Individuals with high blood pressure are characterized by a greater arterial wall-to-lumen ratios compared with healthy individuals. Thus, the same quantity of norepinephrine causes a greater increase in peripheral vascular resistance compared to healthy individuals who have a smaller arterial wall-to-lumen ratio. Also, individuals who are already suffering from angina pectoris react to stress with a greater elevation of blood pressure.

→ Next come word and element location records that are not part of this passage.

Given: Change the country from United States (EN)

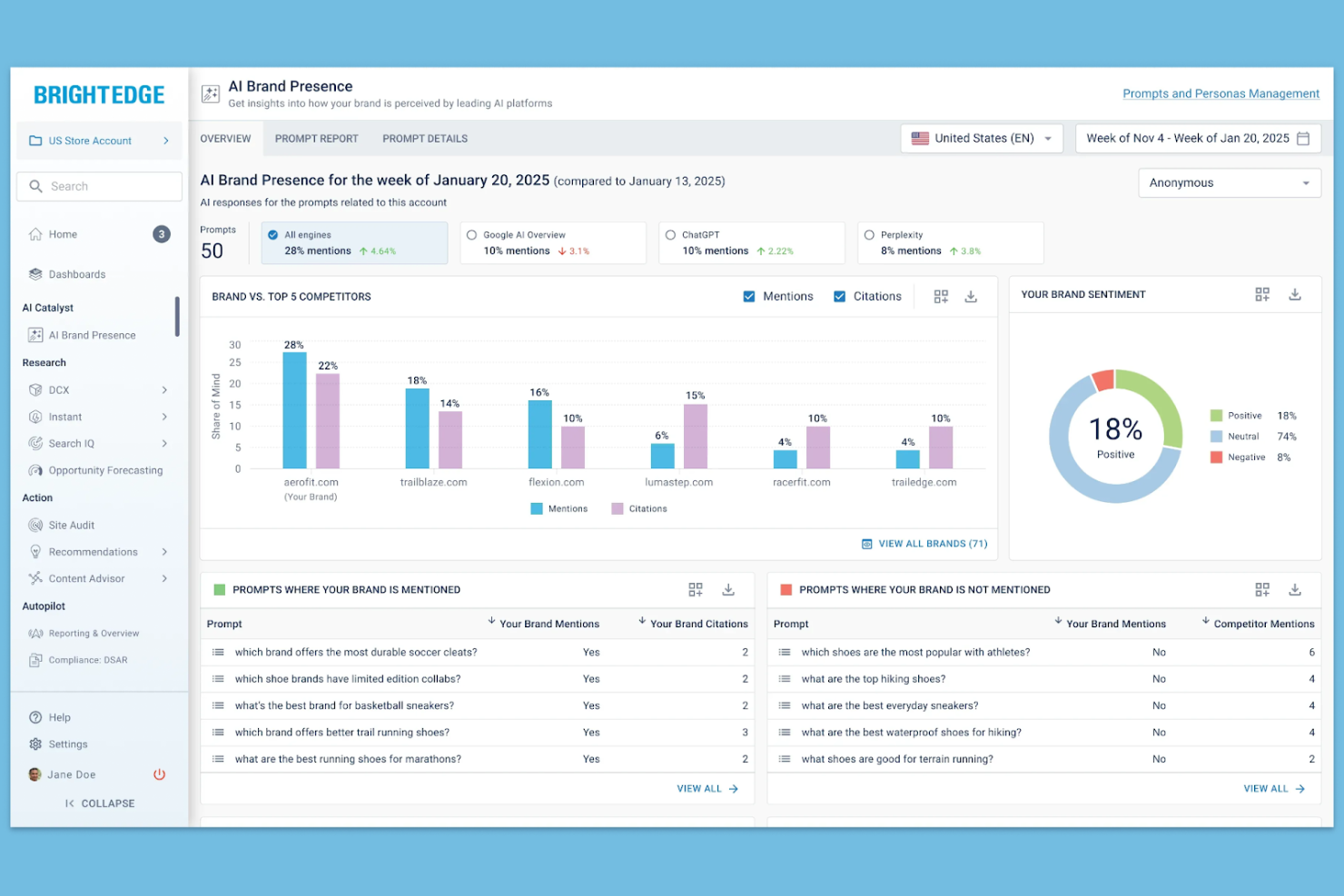Looking at the screenshot, I should [982, 138].
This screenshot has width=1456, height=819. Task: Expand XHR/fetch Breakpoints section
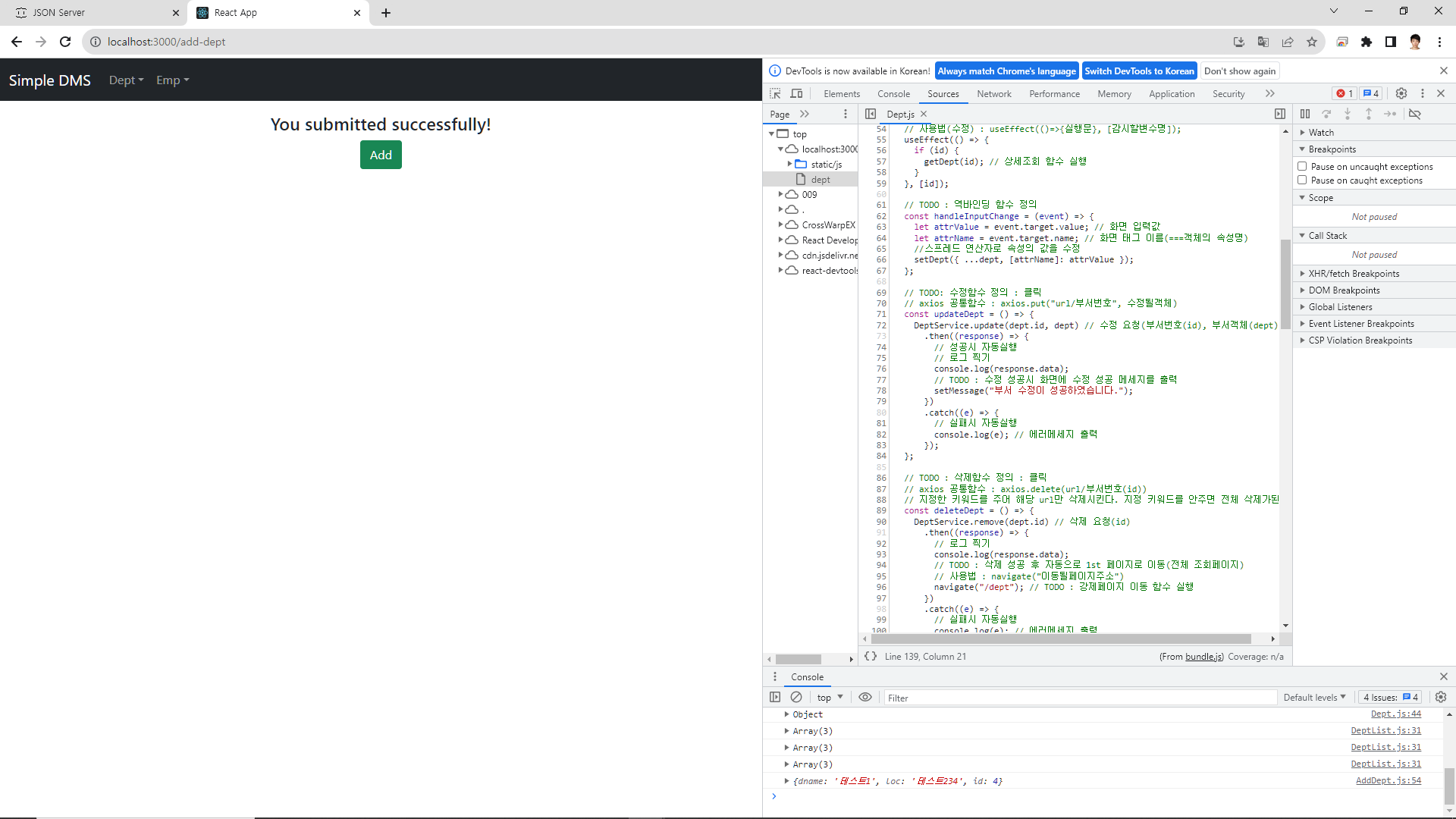(1354, 274)
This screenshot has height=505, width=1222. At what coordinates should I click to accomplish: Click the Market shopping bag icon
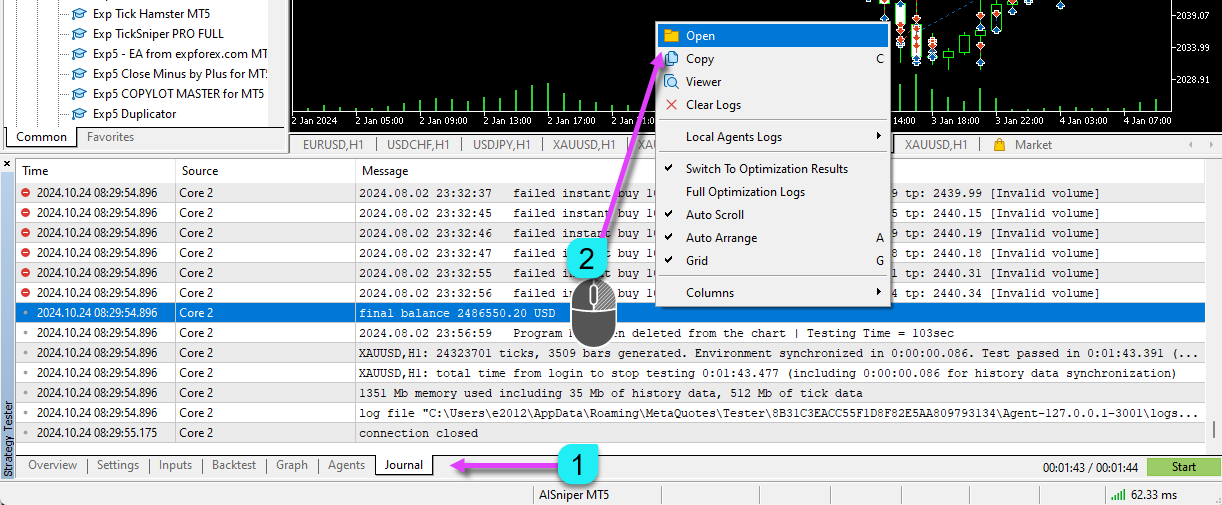click(x=999, y=145)
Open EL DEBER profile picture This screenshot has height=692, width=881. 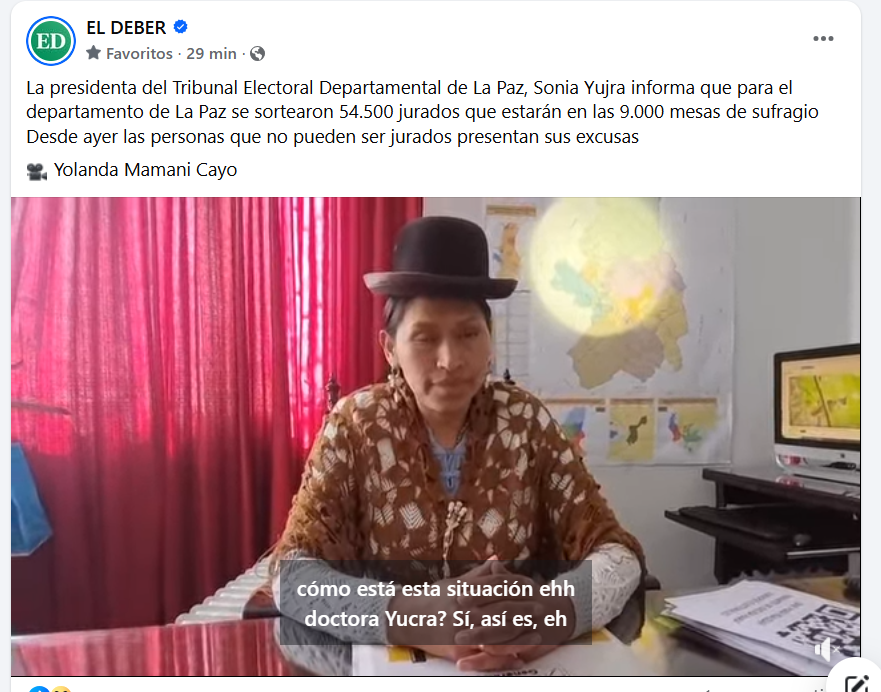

Chronic stress and prolonged bereavement have been shown to increase the risk of cardiac death. A large-scale study showed that stress due to the death of the wife caused a 40% increase in the death rate of the surviving husbands during the first 6 months of loss, with two-thirds of those deaths attributable to cardiovascular disease. A similar increases did not occur among widows following the death of their husbands.
Studies conducted on individuals who exhibit type A and type B personality patterns have tested the hypothesis that personality may affect the inset, course, and outcome of cardiovascular disease. Type A personalities are those characterized by time-urgency, high competitiveness, ambitiousness, and frequent hostility. Type B personalities are unhurried, more relaxed, and less competitive. The results of these studies show that if there is a correlation between personality patterns and cardiovascular disease, this correlation is very weak. Thus, type A or type B personalities appear to have similar outcomes in the convergence of stress and cardiovascular disease.

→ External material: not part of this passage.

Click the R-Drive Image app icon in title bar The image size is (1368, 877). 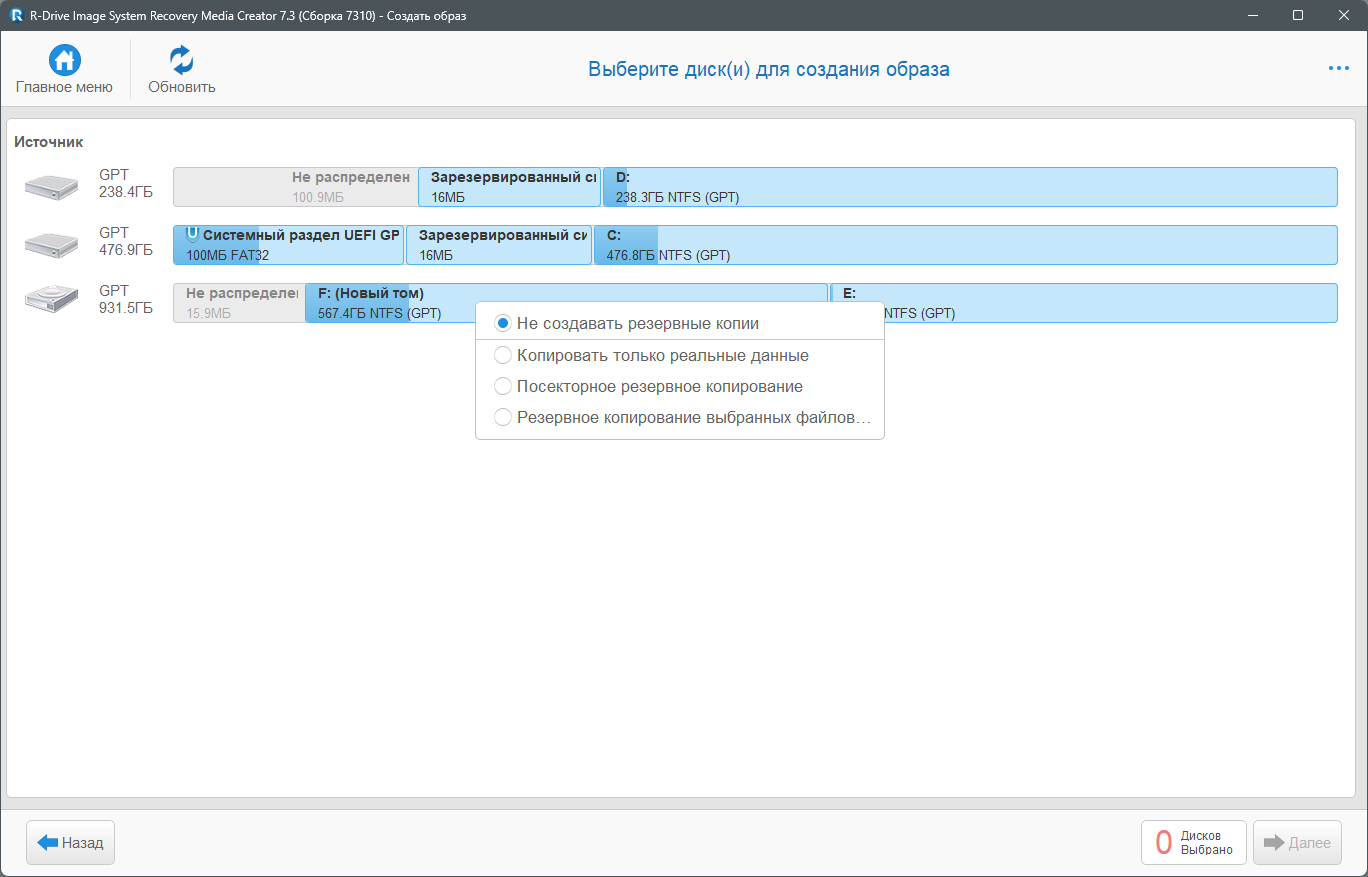[x=16, y=15]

Anxiety is a significant factor in producing chest pain even when coronary arteriography is normal, and anxiety disorders have been confirmed as a debilitating factor. Major depressive disorder is the second significant factor, and this disorder appears to predict future cardiac events among patients with coronary artery disease. Chronic anxiety, helplessness, and depression have been specifically linked to angina pectoris and sudden death by cardiac arrest. More than 300,000 Americans experience sudden (within minutes) death each year. Excluding acute myocardial infarction-induced ventricular arrhythmias, about one in ten sudden deaths are due to cardiac arrhythmias (particularly ventricular arrhythmias).

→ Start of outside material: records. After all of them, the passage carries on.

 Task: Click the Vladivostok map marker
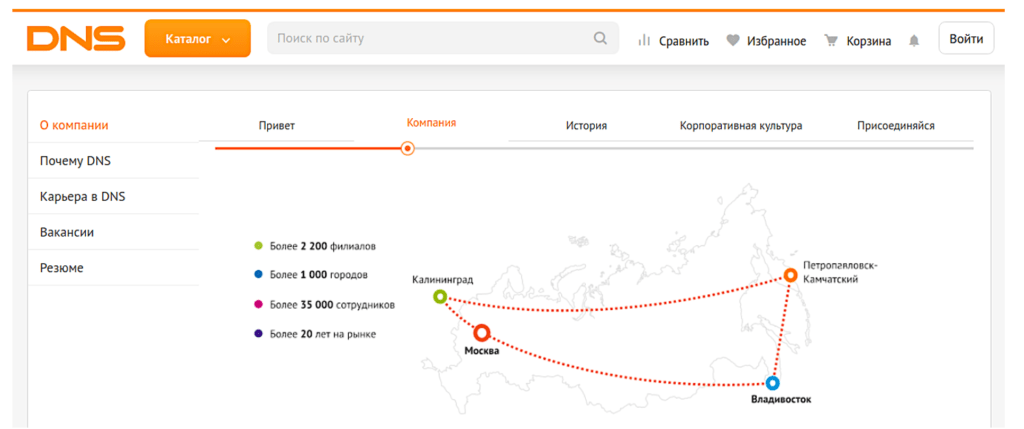pos(772,383)
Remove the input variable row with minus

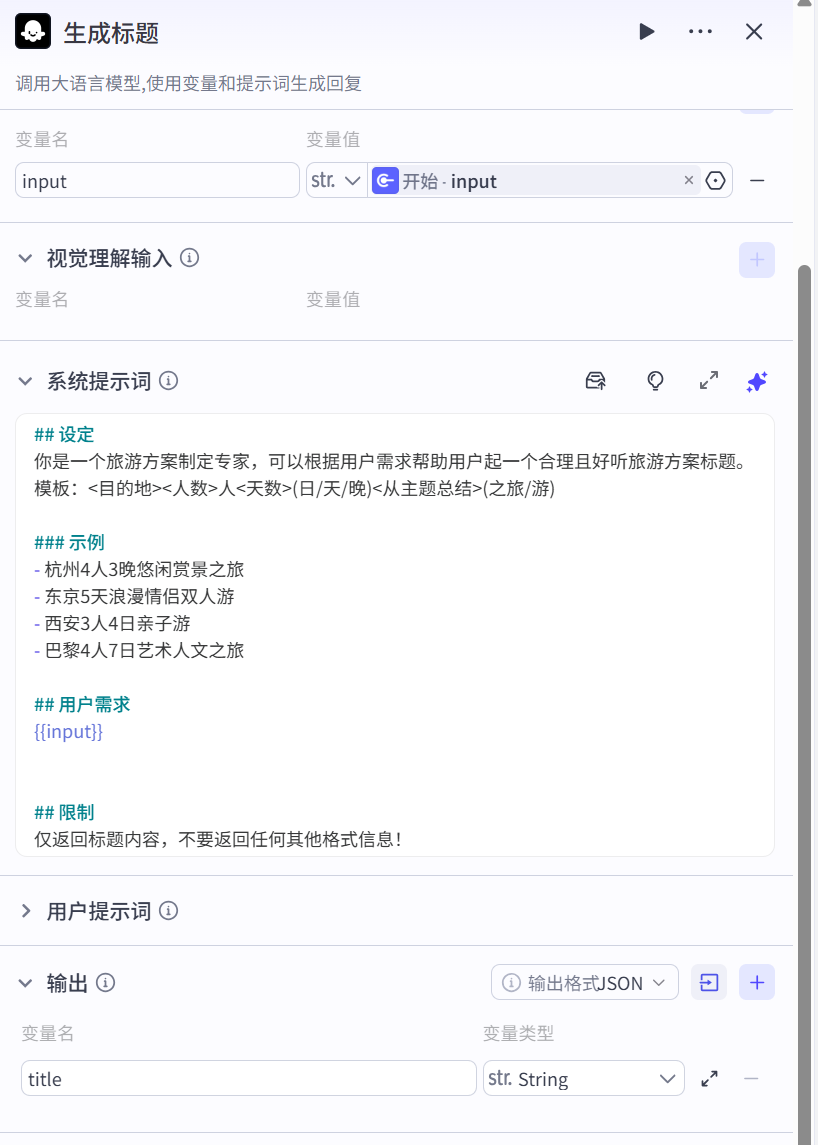(757, 181)
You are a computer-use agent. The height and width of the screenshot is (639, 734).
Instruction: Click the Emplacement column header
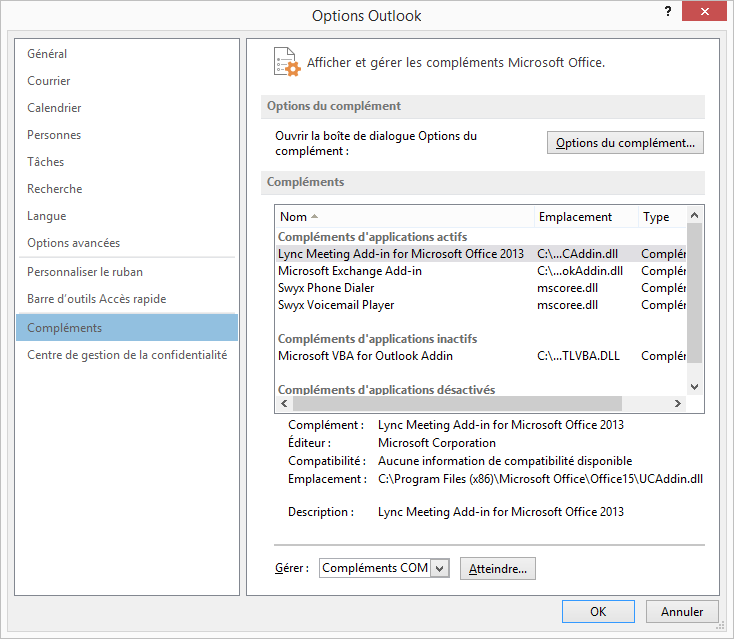[575, 217]
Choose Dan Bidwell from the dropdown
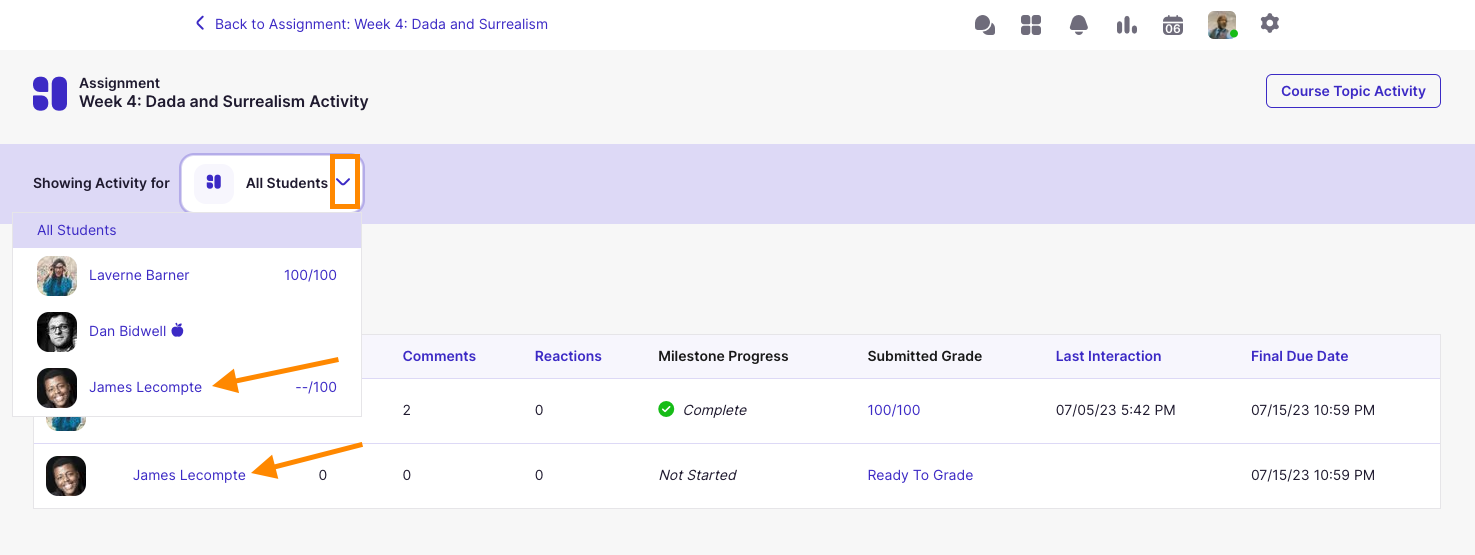1475x555 pixels. [x=127, y=331]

Research by Rahe and others on the health impact of significant life changes discovered that individuals who suffer a myocardial infarction are more likely to have had a major life change during the 6 months preceding the heart attack. In another study, Rahe and Lind provided evidence that life change occurs more frequently among victims of sudden cardiac death compared with survivors of myocardial infarction.
The relationship between chronic psychological stress and hypertension remains controversial. Psychological stress-induced increases in heart rate and blood pressure reactivity do have an immediate effect on blood pressure readings. Nonetheless, this clearly demonstrable increase in blood pressure following a sudden and significant stressor does not appear to carry on to produce long-term effects on blood pressure.
In summary, the extent of coronary artery disease, the degree of left ventricular dysfunction, and the presence of arrhythmias appear to determine individual vulnerability to stress-induced sudden cardiac death. When individuals are already suffering from advanced cardiovascular disease, stress-related precipitants of sudden cardiac death are ubiquitous and may be impossible to avoid. Acute stressors often contributing to sudden cardiac death include bereavement, unemployment, financial distress, dislocation, lower education levels, individual responses to psychological stress, and social isolation. Research results are somewhat contradictory in establishing a clear association between cardiovascular disease and such factors as gender, personality patterns, anxiety, panic disorder, PTSD, bereavement, depression, and occupation.